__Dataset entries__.
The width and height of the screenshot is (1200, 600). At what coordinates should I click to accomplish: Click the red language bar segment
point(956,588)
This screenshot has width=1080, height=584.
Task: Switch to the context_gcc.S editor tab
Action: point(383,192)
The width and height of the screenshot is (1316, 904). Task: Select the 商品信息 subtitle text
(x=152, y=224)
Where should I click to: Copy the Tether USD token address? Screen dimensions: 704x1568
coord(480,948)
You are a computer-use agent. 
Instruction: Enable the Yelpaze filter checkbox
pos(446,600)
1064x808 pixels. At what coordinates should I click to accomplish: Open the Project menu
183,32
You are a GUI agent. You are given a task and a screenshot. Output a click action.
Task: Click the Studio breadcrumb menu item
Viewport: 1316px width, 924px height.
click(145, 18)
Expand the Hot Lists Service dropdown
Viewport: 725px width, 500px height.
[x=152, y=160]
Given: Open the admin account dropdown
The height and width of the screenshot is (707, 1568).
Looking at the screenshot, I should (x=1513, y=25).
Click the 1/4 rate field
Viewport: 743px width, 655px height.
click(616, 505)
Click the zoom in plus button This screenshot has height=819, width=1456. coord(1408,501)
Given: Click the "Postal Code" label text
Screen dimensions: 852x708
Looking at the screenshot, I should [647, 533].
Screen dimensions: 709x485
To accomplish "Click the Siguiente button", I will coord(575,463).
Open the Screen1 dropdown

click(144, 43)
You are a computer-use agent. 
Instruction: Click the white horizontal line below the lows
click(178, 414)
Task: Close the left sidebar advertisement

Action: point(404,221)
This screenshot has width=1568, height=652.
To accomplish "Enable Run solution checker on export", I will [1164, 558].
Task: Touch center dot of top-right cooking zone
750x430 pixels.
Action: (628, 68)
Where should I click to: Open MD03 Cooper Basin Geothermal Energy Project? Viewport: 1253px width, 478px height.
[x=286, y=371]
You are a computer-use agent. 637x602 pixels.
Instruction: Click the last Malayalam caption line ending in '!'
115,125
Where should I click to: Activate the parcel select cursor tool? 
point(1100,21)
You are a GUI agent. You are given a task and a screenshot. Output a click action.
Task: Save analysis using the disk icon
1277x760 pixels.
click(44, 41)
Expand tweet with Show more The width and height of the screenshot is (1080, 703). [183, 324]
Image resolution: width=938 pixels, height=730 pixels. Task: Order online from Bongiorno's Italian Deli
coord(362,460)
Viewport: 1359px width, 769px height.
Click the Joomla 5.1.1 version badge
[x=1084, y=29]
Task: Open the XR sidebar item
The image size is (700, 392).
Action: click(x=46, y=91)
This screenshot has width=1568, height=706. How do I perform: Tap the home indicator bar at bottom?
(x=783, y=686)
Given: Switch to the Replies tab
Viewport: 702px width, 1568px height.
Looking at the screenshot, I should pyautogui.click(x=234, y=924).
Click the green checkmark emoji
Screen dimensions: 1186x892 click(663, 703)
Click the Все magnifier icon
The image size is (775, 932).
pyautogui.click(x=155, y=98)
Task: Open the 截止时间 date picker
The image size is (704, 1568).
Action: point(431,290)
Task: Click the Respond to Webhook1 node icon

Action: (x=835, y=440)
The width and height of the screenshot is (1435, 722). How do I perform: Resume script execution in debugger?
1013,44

__EXERCISE BRIEF__.
Could you repeat exactly the lines above from the line with "Where should I click to: Activate" up to and including the line with "Task: Open the 截止时间 date picker", and only those?

__WORKED SOLUTION__.
Where should I click to: Activate the parcel select cursor tool? 
point(1100,21)
You are a GUI agent. You are given a task and a screenshot. Output a click action.
Task: Save analysis using the disk icon
1277x760 pixels.
click(44, 41)
Expand tweet with Show more The width and height of the screenshot is (1080, 703). [183, 324]
Image resolution: width=938 pixels, height=730 pixels. Task: Order online from Bongiorno's Italian Deli
coord(362,460)
Viewport: 1359px width, 769px height.
Click the Joomla 5.1.1 version badge
[x=1084, y=29]
Task: Open the XR sidebar item
The image size is (700, 392).
Action: click(x=46, y=91)
This screenshot has width=1568, height=706. How do I perform: Tap the home indicator bar at bottom?
(x=783, y=686)
Given: Switch to the Replies tab
Viewport: 702px width, 1568px height.
Looking at the screenshot, I should pyautogui.click(x=234, y=924).
Click the green checkmark emoji
Screen dimensions: 1186x892 click(663, 703)
Click the Все magnifier icon
The image size is (775, 932).
pyautogui.click(x=155, y=98)
Task: Open the 截止时间 date picker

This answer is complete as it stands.